BEGIN MATERIAL SHOWN
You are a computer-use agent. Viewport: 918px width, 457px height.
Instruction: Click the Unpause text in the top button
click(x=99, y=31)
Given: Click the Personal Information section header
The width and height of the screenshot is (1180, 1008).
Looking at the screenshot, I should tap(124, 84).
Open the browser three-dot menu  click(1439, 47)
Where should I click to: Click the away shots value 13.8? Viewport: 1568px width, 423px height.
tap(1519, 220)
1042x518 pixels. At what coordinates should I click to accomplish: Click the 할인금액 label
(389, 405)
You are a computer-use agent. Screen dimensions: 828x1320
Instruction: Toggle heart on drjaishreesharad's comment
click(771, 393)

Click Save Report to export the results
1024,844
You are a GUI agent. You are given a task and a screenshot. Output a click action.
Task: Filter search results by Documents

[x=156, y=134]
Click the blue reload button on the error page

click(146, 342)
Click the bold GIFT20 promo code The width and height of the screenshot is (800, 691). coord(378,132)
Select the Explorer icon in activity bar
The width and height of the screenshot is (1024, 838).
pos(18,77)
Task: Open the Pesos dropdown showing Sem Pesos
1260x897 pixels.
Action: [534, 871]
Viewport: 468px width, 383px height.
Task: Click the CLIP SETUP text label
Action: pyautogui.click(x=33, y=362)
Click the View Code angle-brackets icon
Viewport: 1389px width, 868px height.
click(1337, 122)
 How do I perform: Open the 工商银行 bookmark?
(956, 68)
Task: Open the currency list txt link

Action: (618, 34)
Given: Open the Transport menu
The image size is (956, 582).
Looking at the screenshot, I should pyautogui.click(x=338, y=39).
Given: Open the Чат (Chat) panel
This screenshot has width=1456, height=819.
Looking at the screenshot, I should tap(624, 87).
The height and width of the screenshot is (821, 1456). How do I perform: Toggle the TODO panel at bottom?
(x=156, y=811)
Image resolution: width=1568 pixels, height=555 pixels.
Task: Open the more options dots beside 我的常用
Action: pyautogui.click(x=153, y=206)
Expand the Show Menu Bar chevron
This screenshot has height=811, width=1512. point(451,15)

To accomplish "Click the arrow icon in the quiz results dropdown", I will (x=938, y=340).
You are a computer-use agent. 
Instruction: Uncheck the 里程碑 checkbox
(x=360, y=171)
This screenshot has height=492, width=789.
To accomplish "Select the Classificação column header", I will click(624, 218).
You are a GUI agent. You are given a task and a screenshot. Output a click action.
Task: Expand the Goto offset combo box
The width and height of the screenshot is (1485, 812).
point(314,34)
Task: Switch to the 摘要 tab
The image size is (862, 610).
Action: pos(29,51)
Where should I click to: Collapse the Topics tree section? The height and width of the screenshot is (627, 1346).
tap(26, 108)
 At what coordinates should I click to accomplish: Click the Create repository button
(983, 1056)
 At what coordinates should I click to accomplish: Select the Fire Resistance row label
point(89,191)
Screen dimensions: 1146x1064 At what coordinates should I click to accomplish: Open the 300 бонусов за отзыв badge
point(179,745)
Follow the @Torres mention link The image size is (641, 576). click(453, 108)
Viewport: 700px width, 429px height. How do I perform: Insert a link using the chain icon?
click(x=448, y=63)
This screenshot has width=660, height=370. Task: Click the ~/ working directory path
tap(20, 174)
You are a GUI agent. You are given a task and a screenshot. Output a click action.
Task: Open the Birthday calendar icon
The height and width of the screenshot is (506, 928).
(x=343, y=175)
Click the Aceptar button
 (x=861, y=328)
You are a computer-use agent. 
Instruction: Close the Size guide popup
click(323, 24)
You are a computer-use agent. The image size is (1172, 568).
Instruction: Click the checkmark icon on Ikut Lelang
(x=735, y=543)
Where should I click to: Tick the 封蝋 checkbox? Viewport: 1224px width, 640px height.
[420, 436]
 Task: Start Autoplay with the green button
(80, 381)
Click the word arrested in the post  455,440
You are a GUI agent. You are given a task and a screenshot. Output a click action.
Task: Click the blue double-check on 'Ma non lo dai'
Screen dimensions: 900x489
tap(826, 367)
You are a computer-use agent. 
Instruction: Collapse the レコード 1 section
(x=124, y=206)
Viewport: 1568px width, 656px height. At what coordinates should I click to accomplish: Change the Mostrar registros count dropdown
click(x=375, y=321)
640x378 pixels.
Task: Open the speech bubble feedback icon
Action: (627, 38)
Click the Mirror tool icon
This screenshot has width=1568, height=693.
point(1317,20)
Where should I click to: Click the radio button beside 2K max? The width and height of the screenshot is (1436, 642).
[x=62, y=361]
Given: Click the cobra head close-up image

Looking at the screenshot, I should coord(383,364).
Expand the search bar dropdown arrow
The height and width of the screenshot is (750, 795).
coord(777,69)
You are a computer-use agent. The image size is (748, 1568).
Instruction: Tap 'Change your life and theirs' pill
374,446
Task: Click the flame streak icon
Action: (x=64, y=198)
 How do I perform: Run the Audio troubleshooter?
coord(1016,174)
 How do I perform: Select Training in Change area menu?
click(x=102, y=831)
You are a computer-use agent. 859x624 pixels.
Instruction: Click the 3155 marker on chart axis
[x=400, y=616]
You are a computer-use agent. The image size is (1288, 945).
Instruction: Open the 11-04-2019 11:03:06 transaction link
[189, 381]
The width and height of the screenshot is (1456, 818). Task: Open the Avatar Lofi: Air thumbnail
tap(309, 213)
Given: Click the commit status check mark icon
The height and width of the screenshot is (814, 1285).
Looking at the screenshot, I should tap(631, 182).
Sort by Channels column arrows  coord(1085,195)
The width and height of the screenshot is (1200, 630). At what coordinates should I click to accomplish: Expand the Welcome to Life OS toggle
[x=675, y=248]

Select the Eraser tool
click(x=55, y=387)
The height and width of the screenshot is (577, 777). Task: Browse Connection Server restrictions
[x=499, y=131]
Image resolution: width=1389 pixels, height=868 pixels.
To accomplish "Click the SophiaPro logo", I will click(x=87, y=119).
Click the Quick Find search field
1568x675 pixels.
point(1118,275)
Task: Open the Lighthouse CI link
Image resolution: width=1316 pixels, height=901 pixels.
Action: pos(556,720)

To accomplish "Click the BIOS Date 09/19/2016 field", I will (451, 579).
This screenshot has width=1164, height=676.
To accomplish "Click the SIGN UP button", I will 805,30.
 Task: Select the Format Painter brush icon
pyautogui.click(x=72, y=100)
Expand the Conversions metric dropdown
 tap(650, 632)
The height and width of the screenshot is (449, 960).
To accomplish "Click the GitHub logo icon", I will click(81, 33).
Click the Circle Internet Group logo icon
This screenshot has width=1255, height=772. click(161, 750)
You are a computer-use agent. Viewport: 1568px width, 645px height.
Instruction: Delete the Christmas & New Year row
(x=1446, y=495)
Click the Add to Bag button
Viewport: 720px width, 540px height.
END MATERIAL SHOWN
TASK GOAL:
Repeat the lines from the one with "Click the word" through the one with "(x=124, y=206)", both included, without changing anything.

RESULT OF THIS EXERCISE:
Click the word arrested in the post  455,440
You are a GUI agent. You are given a task and a screenshot. Output a click action.
Task: Click the blue double-check on 'Ma non lo dai'
Screen dimensions: 900x489
tap(826, 367)
You are a computer-use agent. 
Instruction: Collapse the レコード 1 section
(x=124, y=206)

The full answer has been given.